Littoral Region
Shipping delays at the Port of Douala cascade through three national economies. Cameroon's Littoral Region routes the majority of the country's maritime trade through this single facility, and the Douala-N'Djamena corridor — stretching 2,100 kilometres — serves as the primary trade artery for landlocked Chad and the Central African Republic. That concentration makes Douala a keystone species in the regional economy: remove it and the trade metabolism of three countries restructures around the absence.
The dominance is an accident of geography hardened by decades of investment. Douala sits in the Wouri estuary, which provided sheltered anchorage for colonial-era vessels but now constrains modern shipping — shallow waters limit vessel draft, and congestion regularly ranks among the worst in West Africa. The industrial zones of Bonabéri and Bassa, built to exploit port proximity, maxed out capacity years ago. Manufacturers cluster where the port is, not where space exists, because labour pools, supplier networks, and logistics infrastructure lock them into the same chokepoint they suffer from. Path-dependence at geographic scale.

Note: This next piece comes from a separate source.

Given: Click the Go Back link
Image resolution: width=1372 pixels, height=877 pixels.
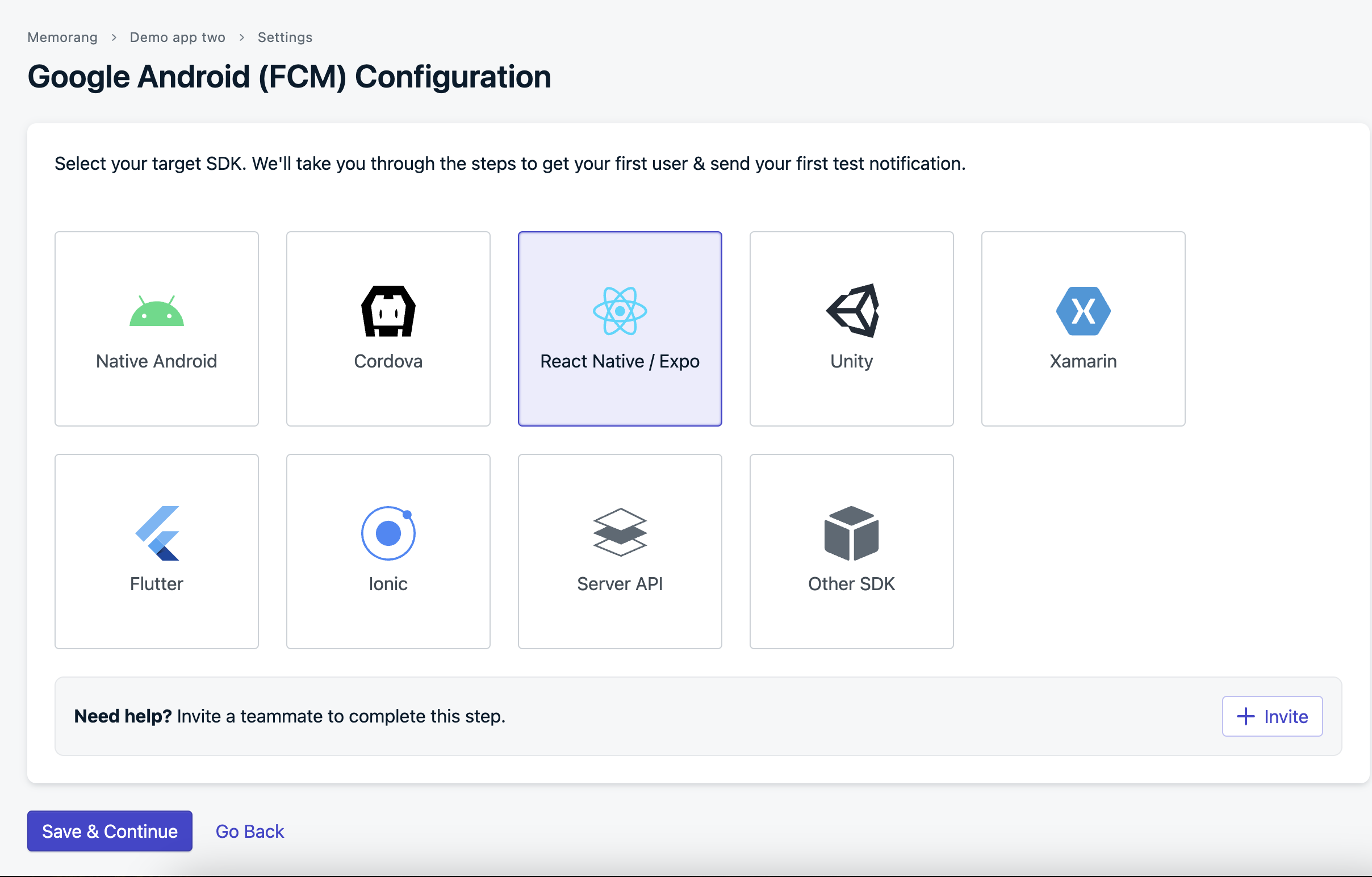Looking at the screenshot, I should pyautogui.click(x=249, y=832).
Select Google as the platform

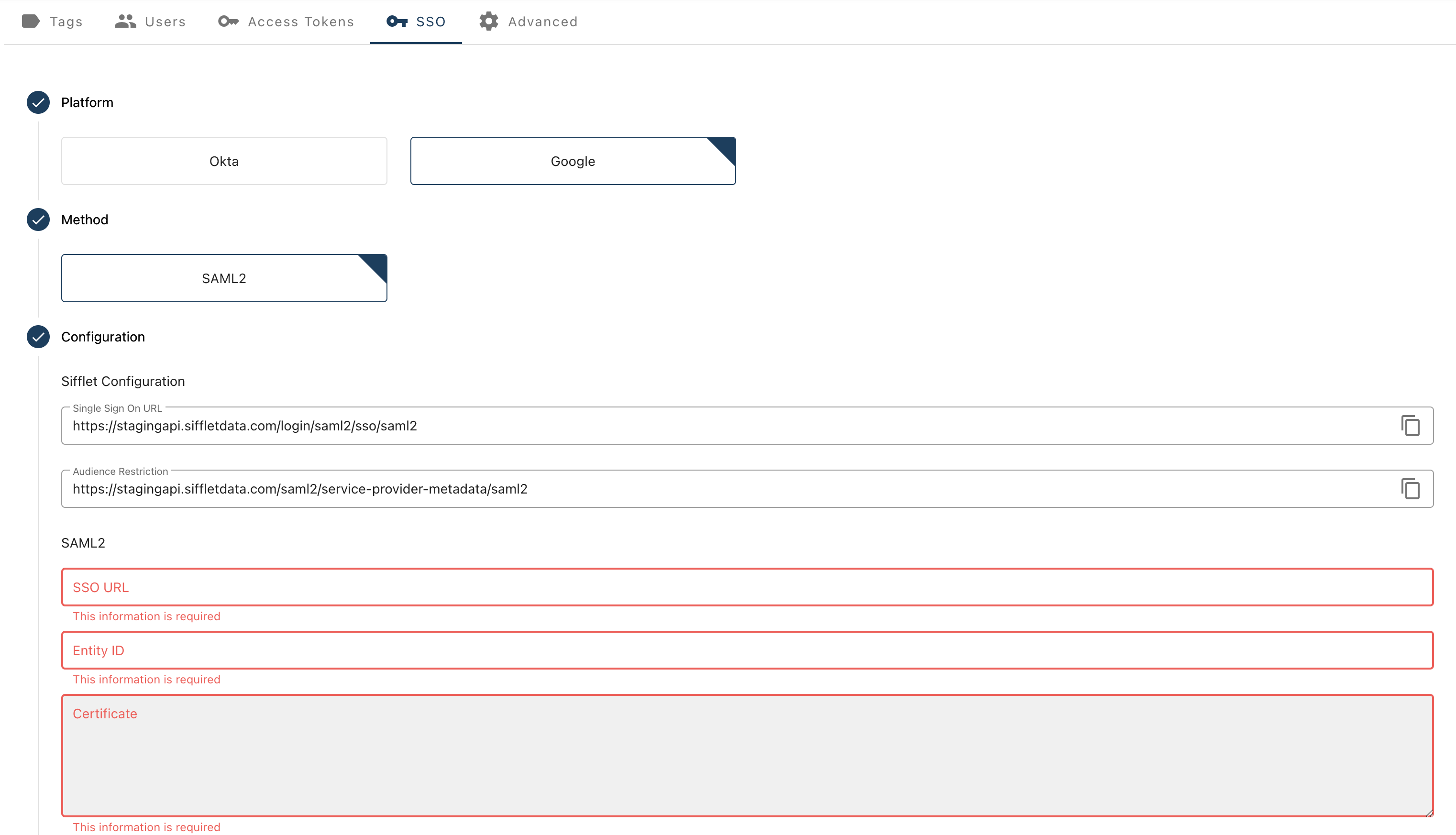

Kribi deep-water port, Central Africa's first deep-sea facility, became operational in 2018 with Chinese financing. It offers faster vessel turnaround thanks to deeper waters and less congestion. Yet Douala's revenues have not fallen — trade volumes are growing in both ports simultaneously, suggesting the system was capacity-starved rather than zero-sum. Beyond Douala, the Littoral Region produces cocoa, coffee, and palm oil in the Mungo division, and the Sanaga river system provides hydroelectric power that feeds the national grid. But the ecological cost of the port city's growth is mounting. Since the 1980s, rural migration has driven Douala's core density above 12,000 people per square kilometre, pushing settlement into mangrove and floodplain. The Wouri estuary lost over 5,700 hectares of mangrove between 1986 and 2014, and flooding has forced communities progressively inland. The port built the city; the city is now consuming the estuary that sustains it — niche construction in reverse.